Cleaning and sanitization of vessels, process equipment, pipes, valves, lines, membranes and many other components that are used in food processing, biological processing and other operations are necessary and widely practiced. Typically, aqueous solutions often containing surfactants are used for the cleaning operations. For sanitization a variety of biocidal or bacteriostatic chemicals and reagents are used. The surfactants and chemicals that are used for such processes are too numerous to elaborate further. Dilution and rinsing with water before the equipment and process is ready for further operation is another important and necessary feature.
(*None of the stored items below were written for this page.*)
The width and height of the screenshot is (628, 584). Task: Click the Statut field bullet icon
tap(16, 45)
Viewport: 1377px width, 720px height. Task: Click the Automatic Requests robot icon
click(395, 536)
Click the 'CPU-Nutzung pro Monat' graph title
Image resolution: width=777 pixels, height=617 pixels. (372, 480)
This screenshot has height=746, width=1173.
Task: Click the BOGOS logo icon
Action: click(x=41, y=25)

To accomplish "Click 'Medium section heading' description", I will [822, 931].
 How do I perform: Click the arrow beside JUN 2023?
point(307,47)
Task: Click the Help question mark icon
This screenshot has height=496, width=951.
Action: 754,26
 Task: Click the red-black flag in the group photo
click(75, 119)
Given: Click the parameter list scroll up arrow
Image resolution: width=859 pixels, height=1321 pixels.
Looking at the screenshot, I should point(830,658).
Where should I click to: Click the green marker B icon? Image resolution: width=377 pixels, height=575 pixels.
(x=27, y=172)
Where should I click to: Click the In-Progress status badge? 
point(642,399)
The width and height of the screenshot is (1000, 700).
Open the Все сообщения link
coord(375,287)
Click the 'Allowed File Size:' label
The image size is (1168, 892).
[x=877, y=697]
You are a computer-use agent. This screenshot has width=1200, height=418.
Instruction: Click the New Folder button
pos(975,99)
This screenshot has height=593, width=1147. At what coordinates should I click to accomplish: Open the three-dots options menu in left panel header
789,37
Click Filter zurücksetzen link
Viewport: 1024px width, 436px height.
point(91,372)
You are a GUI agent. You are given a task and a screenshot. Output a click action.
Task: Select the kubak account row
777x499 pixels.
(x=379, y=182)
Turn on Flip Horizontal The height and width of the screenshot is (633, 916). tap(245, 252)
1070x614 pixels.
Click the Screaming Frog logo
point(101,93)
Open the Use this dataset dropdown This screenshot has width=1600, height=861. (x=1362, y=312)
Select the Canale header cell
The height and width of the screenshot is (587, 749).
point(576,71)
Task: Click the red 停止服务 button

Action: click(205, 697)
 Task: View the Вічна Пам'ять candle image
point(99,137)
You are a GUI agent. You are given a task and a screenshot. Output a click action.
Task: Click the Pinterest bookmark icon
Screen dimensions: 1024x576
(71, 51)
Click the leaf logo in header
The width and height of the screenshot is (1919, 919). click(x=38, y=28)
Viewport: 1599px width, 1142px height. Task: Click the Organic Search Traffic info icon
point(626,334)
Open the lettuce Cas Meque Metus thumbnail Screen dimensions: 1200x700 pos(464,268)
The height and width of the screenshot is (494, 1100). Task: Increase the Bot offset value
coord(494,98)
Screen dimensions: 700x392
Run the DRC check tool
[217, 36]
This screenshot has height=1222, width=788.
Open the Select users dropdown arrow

Solvents are sometimes used for such cleaning methods particularly for cleaning of difficult contaminants such as fats and denatured proteins, which can form coating layers. Alcohols are also sometimes used in combination with surfactants, polyols or other reagents.
Alcohols are known to have bacteriostatic properties and often ion exchange resins, ultrafiltration membranes and other bio-sensitive processing agents are kept in aqueous alcohol solutions for bacteriostatic preservations [Handbook of Disinfectants and Antiseptics, J. M. Ascenzi ed., Marcel Dekker, Inc, New York (1996); “Use of Benzyl Alcohol as a shipping and Storage Solution for Chromatography Media”, GE Healthcare and Life Sciences, Application Note 28-9899-01AB, General Electric Company bulletin, (2012); Barker et al., Appl Environ Microb, 67(4):1594-2000 (2001); and Oh et al., Int J Food Microbiol, 20:239-246 (1993)]. Organic acids such as formic, acetic, lactic are also known to have bacteriostatic properties [“Use of Benzyl Alcohol as a shipping and Storage Solution for Chromatography Media”, GE Healthcare and Life Sciences, Application Note 28-9899-01AB, General Electric Company bulletin, (2012); Barker et al., Appl Environ Microb, 67(4):1594-2000 (2001); and Oh et al., Int J Food Microbiol, 20:239-246 (1993)], but they have limited cleaning properties for fats, proteins and other biological contaminants.
A combination of alcohols, organic acids and other reagents can be used for cleaning and sanitization, but such combination compositions usually suffer from at least two major limitations: —1) the cleaning properties are primarily determined by the alcohol, and 2) dilution with water during and after cleaning, reduces both the solvent activity and the bacteriostatic activity.